Our goal is to solve

\underset{\lambda_1,\ldots,\lambda_n}{\max} \, E[U(W_{t+dt})],

subject to

\sum_{i=1}^{n} \lambda_i = 1.

Wealth Dynamics

The wealth process evolves according to the chosen portfolio weights:

dW_t = W_t \sum_{i=1}^{n} \lambda_i \frac{dS_{i,t}}{S_{i,t}}.

Substituting in each asset's GBM process gives

dW_t = W_t \sum_{i=1}^{n} \lambda_i (\mu_i \, dt + \sigma_i \, dN_{i,t}).

Equivalently,

\frac{dW_t}{W_t} = \sum_{i=1}^{n} \lambda_i \mu_i \, dt + \sum_{i=1}^{n} \lambda_i \sigma_i \, dN_{i,t}.

Now define

x = \sum_{i=1}^{n} \lambda_i (\mu_i \, dt + \sigma_i \, dN_{i,t}).

Then

W_{t+dt} = W_t(1+x).

So expected utility becomes

E[U(W_{t+dt})] = E\left[ \frac{W_t^{1-\gamma}(1+x)^{1-\gamma}-1}{1-\gamma} \right].

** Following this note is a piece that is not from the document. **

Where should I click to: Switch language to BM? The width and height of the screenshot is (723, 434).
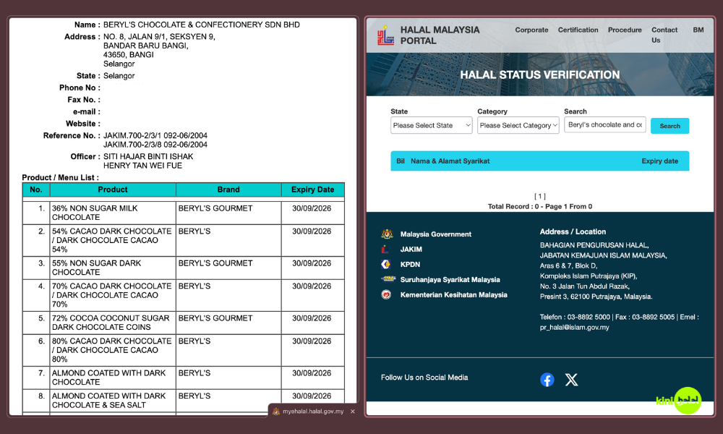pyautogui.click(x=698, y=30)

Since $W_t$ is known at time $t$ , we can pull $W_t^{1-\gamma}$ out of the expectation:

E[U(W_{t+dt})] = \frac{ W_t^{1-\gamma}E[(1+x)^{1-\gamma}]-1 }{ 1-\gamma }.

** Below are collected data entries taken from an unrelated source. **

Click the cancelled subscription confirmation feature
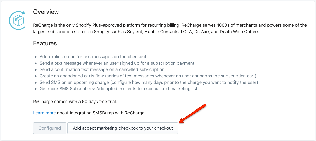 coord(102,69)
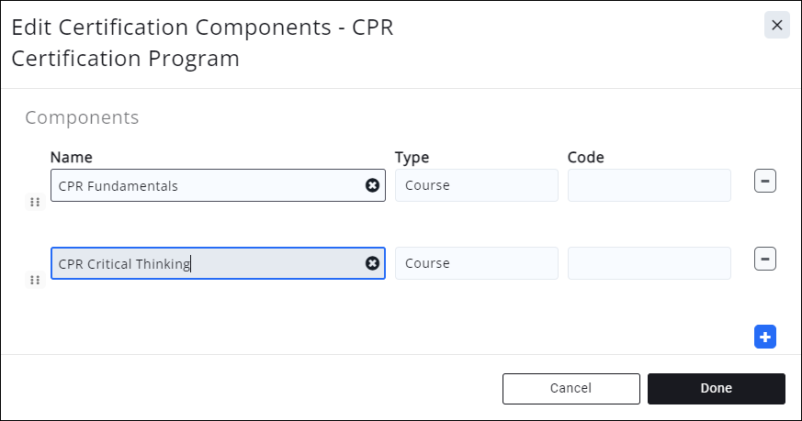This screenshot has height=421, width=802.
Task: Remove the CPR Fundamentals component row
Action: (x=765, y=181)
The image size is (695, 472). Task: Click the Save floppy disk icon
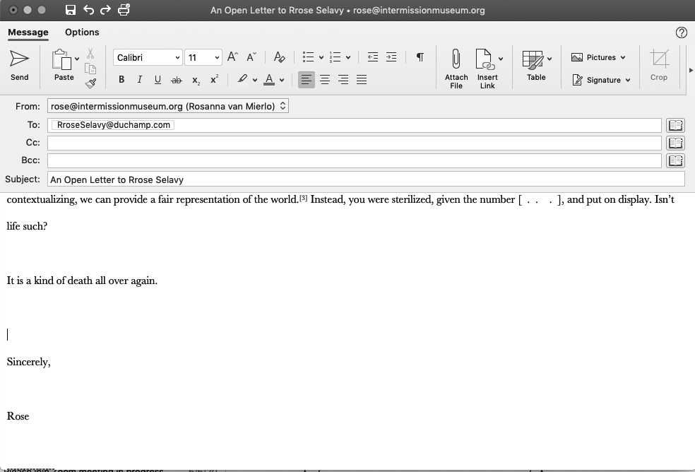pos(71,10)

Taylor Expanding Expected Utility

As before, we use a second-order Taylor expansion:

E[(1+x)^{1-\gamma}] \approx 1 + (1-\gamma)E[x] + \frac{(1-\gamma)(-\gamma)}{2}E[x^2].

First, we compute $E[x]$ :

E[x] = E\left[ \sum_{i=1}^{n} \lambda_i (\mu_i \, dt + \sigma_i \, dN_{i,t}) \right].

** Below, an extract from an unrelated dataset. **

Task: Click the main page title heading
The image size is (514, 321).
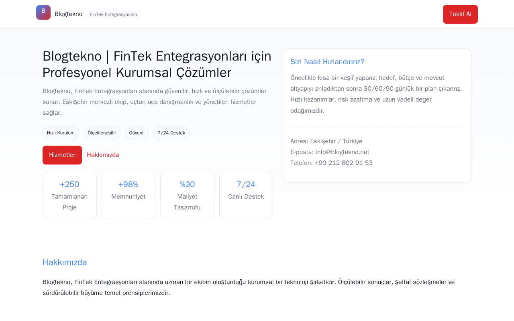Action: (157, 64)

Since $E[dN_{i,t}]=0$ , this reduces to

E[x] = \left( \sum_{i=1}^{n} \lambda_i \mu_i \right)dt.

Now we compute $E[x^2]$ :

E[x^2] = E\left[ \left( \sum_{i=1}^{n} \lambda_i (\mu_i \, dt + \sigma_i \, dN_{i,t}) \right)^2 \right].

The $dt^2$ terms disappear. The $dt \, dN_{i,t}$ terms disappear in expectation. And since the assets are independent, the cross terms $dN_{i,t}dN_{j,t}$ vanish for $i \neq j$ .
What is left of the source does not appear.